PCRs were set up in 25 µL reaction containing 1.25 U of HotStartTaq DNA polymerase (QIAGEN), 1x PCR buffer, 2 mM Mg2+, 0.2 mM dNTPs, 4 µg of Bovine Serum Albumin (BSA), 0.4 µM teleo_F and teleo_R primers, and 2 µL DNA isolate. Each PCR batch had at least one PCR negative control (no DNA template) and one PCR positive control (extracted Salvelinus alpinus DNA) to assess PCR performance. The prepared PCR mixtures were brought to a PCR lab for amplification under the condition of denaturation for 15 min at 95°C, followed by 35 cycles of 30s at 94°C, 30s at 56°C, and 1 min at 72°C, and then a final elongation for 7 min at 72°C.

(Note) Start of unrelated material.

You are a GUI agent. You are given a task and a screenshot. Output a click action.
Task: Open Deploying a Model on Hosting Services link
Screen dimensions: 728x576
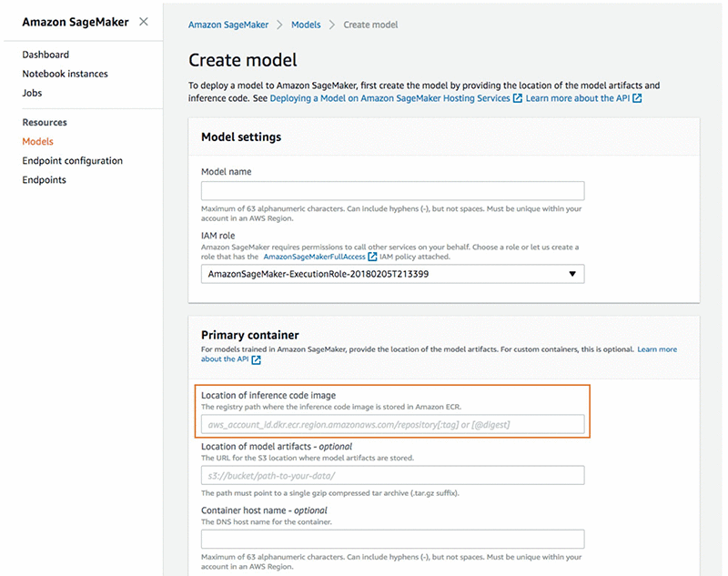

The ddPCR assays were performed using QX200™ ddPCR™ EvaGreen Supermix (Bio-Rad, CA, USA), following the manufacturer’s instructions, and the details are provided in Supplementary Materials. Each ddPCR reaction contains 1x ddPCR EvaGreen Supermix, 0.2 µM teleo_F and teleo_R primers, and DNA isolate of 3 µL in 20 µL reaction. The PCR program for the ddPCR assay was: denature at 95°C for 5 min, followed by 35 cycles of 30s at 95°C and 1 min at 56°C with ramp rate of 2°C per sec (note that ddPCR with EvaGreen Supermix does not require elongation process), and finally 5 min at 4°C and 5 min at 90°C for signal stabilization and then hold at 4°C. We ran triplicate PCR reactions for each DNA extract. The PCR plate was then scanned by the QX200 Droplet Reader (Bio-Rad) to read fluorescence from each droplet, and the Bio-Rad QuantaSoft software version 1.7.4 was used to calculate target DNA concentration. The PCR triplicates were averaged and the final DNA count was shown as number of copies per µL in a PCR reaction.
For the proof of concept, we collected the amplified ddPCR droplets from one sample, which had the highest number of positive droplets, for cloning and DNA sequencing to verify the amplicon sequences. The droplets from transferred to a 1.5 mL tube with 20 µL of TE (Tris-EDTA) buffer and 70 µL of chloroform, and the sample was mixed for 1 min. After centrifuge at 13,000 rpm for 10 min, the upper aqueous phase containing purified amplicon DNA was cloned using CloneJet PCR Kit (ThermoScientific) at the Protein Expertise Platform at Umeå University. Twenty colonies were picked and sequenced at Eurofins. DNA sequences were analyzed using Geneious Prime© 2021.0.3 version.